# lighting for 125



## dschoter05 (Oct 14, 2008)

would this be a good bulb for my 125?
http://www.drsfostersmith.com/product/prod...amp;pcatid=4505
was thinking of planting it.


----------



## ryanimpreza (Jul 19, 2006)

I would say you need more wattage.


----------



## dschoter05 (Oct 14, 2008)

ryanimpreza said:


> I would say you need more wattage.


how many am i gonna need? what bulb would you recommend?


----------



## jdstooge (Nov 30, 2008)

the rule of thum is 1 1/2 to 3 watts per gallon for low to med light plants and 3 1/2 to 4 or 5 watts for high light loving plants.


----------



## dschoter05 (Oct 14, 2008)

jdstooge said:


> the rule of thum is 1 1/2 to 3 watts per gallon for low to med light plants and 3 1/2 to 4 or 5 watts for high light loving plants.

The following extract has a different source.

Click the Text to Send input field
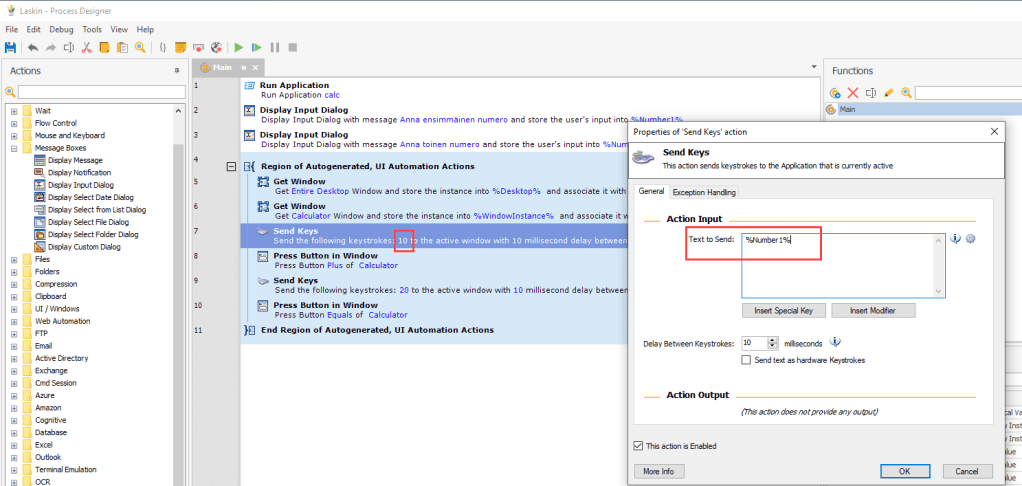1022x486 pixels. click(838, 265)

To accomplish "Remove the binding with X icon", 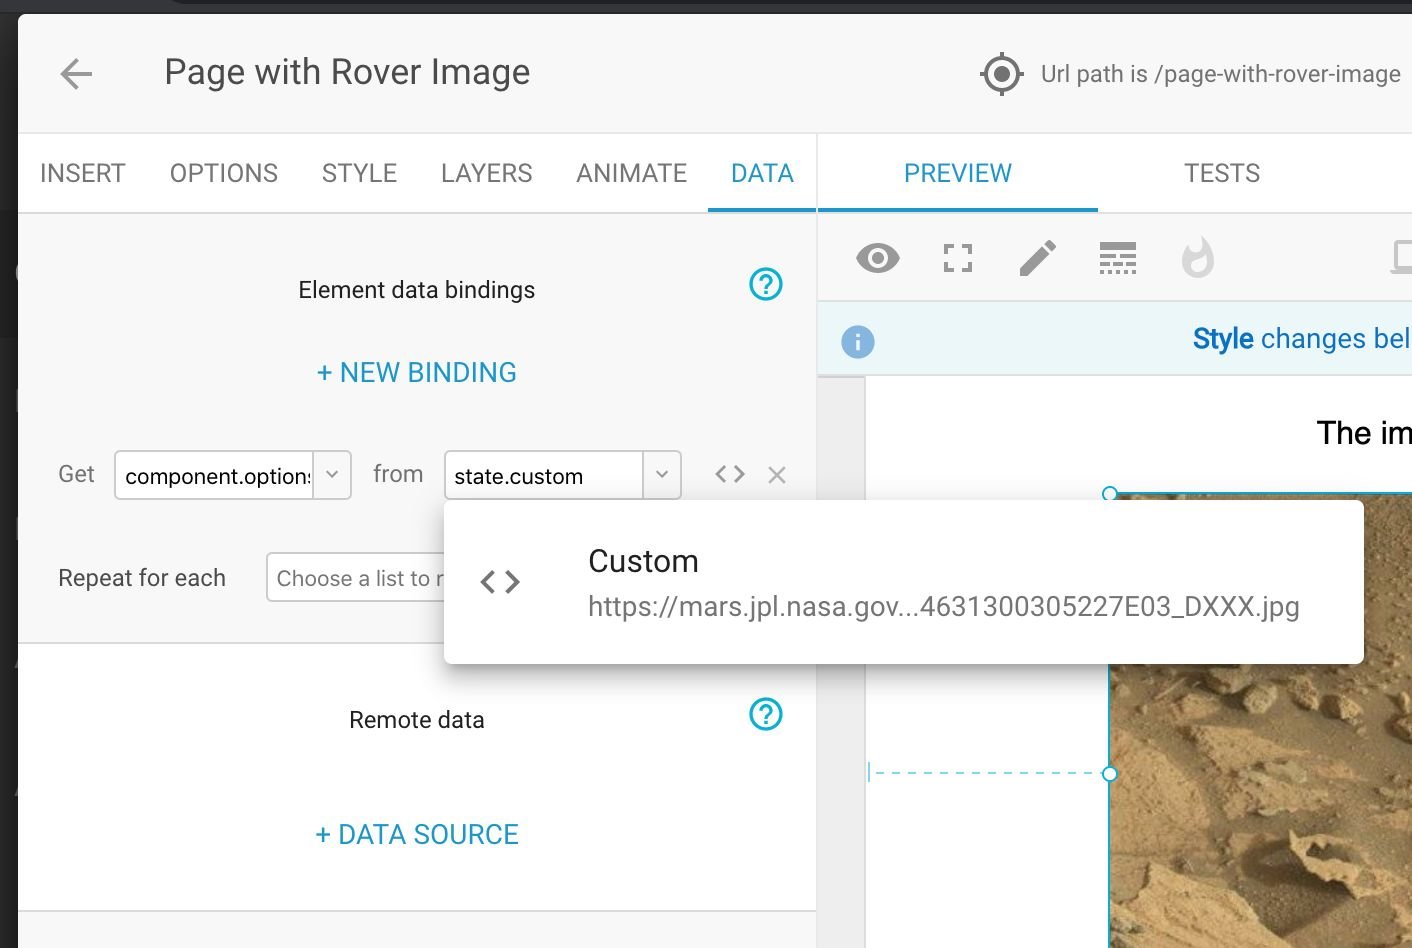I will point(777,475).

wow! i have 2 48" T-5 fluorescent fixture. am i gonna be able to pump that many watts out of fluorescent bulbs?

found these. they would give me 108 w on a 125. 
http://www.drsfostersmith.com/product/prod...mp;pcatid=13823

scratch them i need T-8 not T-5. no CO2 just root tabs and daily nutrients doses.


----------



## ryanimpreza (Jul 19, 2006)

all depends on if you are going to use co2. 1.5 watts max if you are not.


----------



## SeedlessOne (Nov 21, 2006)

Ive seen a guy grow high light plants with geissman bulbs. Only 1 gpw. That is the only bulb I would ever order. They make the difference.


----------



## dschoter05 (Oct 14, 2008)

SeedlessOne said:


> Ive seen a guy grow high light plants with geissman bulbs. Only 1 gpw. That is the only bulb I would ever order. They make the difference.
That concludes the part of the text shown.